The gap is not all that big in the first place. Since 2005 and the advent of the then IFI kitbot (Now AndyMark), the gap was narrowed dramatically. For those who were not around prior to 2005, the kitbot was a complete joke. It was nearly useless. This meant teams all but had to make a custom base/drive train. Many teams failed. I'd estimate that perhaps 20% or more of the teams could not drive reliably. Post 2005, everyone can have a reliable, robust base driving in under a week (and normally 2-3 days). Immobile robots are far less common now.
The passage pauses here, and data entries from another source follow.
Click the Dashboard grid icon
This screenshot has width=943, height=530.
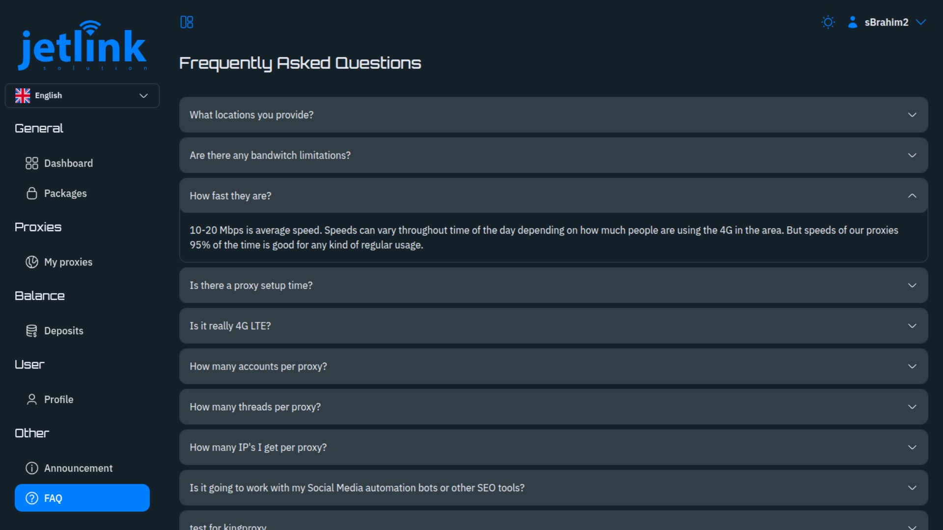point(32,163)
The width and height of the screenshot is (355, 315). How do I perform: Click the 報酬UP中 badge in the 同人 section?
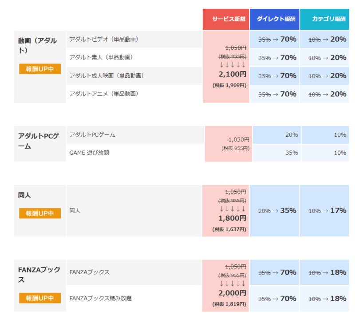39,213
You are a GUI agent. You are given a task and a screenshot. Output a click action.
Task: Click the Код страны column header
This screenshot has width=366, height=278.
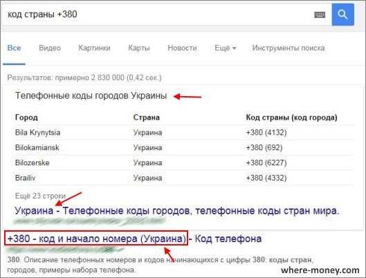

The introduction of AndyMark products in 2005 narrowed the gap even more. You wanted a shifting transmission prior to 2005? Well you had two options. Option one-use the drill motor transmissions that came in the kit and shift them with a servo. These were not shift on the fly. Option two-design, build, and test your own custom shifting transmission. Both of these options were labor intensive and were not trivial. Many teams who tried option number one couldn't do it reliably. Option number two was a LOT of work.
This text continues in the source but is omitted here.